Laviamoci le mani! Come un semplice gesto può salvare tante vite #GlobalHandwashingDay
Il 15 ottobre è la Giornata per la pulizia delle mani. Lavarsi le mani con il sapone è una pratica poco diffusa in molti paesi, nonostante i benefici dimostrati per la salute dei bambini, ed "è uno dei "vaccini" più economici ed efficaci contro le malattie virali, dall’influenza stagionale al comune raffreddore, spiega Sanjay Wijesekera, Responsabile UNICEF per il programma Acqua e Igiene. Lo è stato ad esempio, in Sierra Leone, Liberia e Guinea, per arginare la diffusione dell’Ebola.
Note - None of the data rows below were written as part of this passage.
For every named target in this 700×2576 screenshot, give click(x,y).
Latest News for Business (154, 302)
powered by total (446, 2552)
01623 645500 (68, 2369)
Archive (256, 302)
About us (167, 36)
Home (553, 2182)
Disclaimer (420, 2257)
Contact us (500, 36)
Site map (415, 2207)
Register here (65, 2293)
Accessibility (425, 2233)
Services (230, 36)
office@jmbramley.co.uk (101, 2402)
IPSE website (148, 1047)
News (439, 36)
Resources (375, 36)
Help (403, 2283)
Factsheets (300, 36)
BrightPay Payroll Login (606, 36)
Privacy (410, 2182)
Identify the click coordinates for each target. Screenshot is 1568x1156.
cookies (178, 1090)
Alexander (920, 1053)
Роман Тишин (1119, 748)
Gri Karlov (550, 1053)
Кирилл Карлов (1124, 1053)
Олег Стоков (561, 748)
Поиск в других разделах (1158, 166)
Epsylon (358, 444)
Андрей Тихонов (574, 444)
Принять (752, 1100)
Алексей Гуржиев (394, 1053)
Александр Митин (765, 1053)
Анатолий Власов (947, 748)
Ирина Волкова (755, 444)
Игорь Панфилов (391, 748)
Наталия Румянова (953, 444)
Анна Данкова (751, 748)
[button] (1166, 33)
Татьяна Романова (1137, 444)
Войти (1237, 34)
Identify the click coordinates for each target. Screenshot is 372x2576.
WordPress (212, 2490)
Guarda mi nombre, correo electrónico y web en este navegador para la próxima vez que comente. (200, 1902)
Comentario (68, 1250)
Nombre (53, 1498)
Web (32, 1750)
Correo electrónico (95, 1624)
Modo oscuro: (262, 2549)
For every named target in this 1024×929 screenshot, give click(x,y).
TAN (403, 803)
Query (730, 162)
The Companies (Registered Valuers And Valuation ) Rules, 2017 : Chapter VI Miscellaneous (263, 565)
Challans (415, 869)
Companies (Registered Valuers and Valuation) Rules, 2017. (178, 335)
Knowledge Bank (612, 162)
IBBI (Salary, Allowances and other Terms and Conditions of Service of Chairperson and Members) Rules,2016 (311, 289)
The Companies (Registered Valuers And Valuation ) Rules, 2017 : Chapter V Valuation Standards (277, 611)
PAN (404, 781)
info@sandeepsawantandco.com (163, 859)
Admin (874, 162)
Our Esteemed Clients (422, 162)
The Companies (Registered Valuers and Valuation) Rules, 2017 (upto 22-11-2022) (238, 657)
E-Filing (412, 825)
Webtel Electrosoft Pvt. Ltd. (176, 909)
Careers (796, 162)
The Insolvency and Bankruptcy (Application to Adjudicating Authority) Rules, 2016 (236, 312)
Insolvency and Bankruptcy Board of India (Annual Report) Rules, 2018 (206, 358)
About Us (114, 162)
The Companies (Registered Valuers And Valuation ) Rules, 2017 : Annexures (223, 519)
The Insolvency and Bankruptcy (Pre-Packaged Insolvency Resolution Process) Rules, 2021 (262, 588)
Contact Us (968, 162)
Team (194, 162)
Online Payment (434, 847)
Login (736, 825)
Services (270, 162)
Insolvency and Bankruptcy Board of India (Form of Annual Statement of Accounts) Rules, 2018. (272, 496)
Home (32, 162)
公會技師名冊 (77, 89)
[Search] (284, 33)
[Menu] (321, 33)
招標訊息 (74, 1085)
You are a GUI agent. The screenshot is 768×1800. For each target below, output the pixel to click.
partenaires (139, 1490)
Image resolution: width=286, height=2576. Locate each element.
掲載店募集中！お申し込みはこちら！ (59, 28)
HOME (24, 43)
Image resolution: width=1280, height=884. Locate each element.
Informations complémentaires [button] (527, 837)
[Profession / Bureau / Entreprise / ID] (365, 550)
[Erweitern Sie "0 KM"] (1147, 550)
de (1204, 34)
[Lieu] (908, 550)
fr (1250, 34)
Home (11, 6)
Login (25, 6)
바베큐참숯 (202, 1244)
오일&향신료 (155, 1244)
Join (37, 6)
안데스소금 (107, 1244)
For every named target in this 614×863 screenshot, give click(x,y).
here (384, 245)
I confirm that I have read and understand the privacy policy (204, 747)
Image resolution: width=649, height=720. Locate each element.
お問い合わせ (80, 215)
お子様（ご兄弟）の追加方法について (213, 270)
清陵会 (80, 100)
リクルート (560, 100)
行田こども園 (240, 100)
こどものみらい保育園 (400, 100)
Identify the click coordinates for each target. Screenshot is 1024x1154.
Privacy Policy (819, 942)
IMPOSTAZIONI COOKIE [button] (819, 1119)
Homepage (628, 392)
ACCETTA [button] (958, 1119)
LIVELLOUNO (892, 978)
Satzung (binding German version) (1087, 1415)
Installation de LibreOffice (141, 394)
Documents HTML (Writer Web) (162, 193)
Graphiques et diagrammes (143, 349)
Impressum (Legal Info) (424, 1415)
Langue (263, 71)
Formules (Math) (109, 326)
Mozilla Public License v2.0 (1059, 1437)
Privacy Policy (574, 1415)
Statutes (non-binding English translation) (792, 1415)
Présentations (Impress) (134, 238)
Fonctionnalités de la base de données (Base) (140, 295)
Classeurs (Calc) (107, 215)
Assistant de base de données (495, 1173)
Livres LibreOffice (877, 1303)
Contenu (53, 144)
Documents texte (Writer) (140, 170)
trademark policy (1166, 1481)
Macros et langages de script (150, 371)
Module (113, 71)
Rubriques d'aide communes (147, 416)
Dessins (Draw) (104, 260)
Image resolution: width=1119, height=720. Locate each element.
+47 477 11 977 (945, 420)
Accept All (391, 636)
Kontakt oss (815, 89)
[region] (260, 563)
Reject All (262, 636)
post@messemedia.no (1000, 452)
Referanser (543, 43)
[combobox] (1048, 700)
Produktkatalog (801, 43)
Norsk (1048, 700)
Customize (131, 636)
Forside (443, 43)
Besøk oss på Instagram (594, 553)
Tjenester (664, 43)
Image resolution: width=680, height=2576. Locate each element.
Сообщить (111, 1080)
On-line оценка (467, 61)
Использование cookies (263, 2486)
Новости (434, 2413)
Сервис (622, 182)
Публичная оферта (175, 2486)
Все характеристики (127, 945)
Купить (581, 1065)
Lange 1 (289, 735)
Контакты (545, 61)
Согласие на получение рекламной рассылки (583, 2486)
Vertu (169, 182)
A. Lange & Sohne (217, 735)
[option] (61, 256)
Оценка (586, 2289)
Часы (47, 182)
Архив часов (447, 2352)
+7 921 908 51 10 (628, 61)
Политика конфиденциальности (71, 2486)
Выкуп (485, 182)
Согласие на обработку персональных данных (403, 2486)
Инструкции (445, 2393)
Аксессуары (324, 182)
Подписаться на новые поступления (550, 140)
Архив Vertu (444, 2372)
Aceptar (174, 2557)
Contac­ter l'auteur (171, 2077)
Basti pensare che i decessi di oltre 800 dei 1.400 bambini che muoiono per diarrea ogni giorno sono attribuibili ad acqua e servizi igienico sanitari inadeguati.
L’Africa Sub Sahariana, la regione con il più alto tasso di mortalità infantile al mondo, ha anche i livelli più bassi di pulizia delle mani. Secondo gli ultimi dati UNICEF-OMS nei 38 paesi della regione con dati disponibili, i livelli più alti si attestano sul 50%. Anche nelle strutture sanitarie spesso non ci sono posti dove lavarsi la mani: circa il 42% di questi nella Regione Africana dell’OMS non hanno risorse d’acqua disponibili nel raggio di 500 metri.
La Giornata internazionale per la pulizia delle mani viene celebrata in tutto il mondo con diverse attività. Nella Repubblica Democratica del Congo, sarà realizzata una gara di disegni sul lavaggio delle mani che coinvolgerà 300.000 studenti in 1.500 scuole. Ad Haiti, si svolgerà una partita di calcio (“Mani pulite” contro “Mani sporche”), oltre a parate, spot, canzoni, storie trasmesse dalle radio comunitarie, gare di disegno e dimostrazioni in luoghi pubblici sul lavaggio delle mani. A Kiribati (Oceania): tutte le 94 scuole primarie, 24 Scuole Secondarie Inferiori e 16 Scuole Secondarie Superiori parteciperanno ad iniziative di pulizia delle mani collettive.
L’8a Giornata Internazionale per la pulizia delle mani viene celebrata a meno di un mese dall’adozione da parte delle Nazioni Unite degli Obiettivi di Sviluppo Sostenibile, che includono per la prima volta l’igiene nell’agenda globale. Uno degli Obiettivi di Sviluppo Sostenibile è di raggiungere un accesso adeguato ed equo ai servizi igienico sanitari entro il 2030. Secondo l’UNICEF i miglioramenti nell’igiene devono integrarsi con l’accesso all’acqua e ai servizi igienici, oppure i bambini continueranno ad essere vittime di malattie facilmente prevenibili.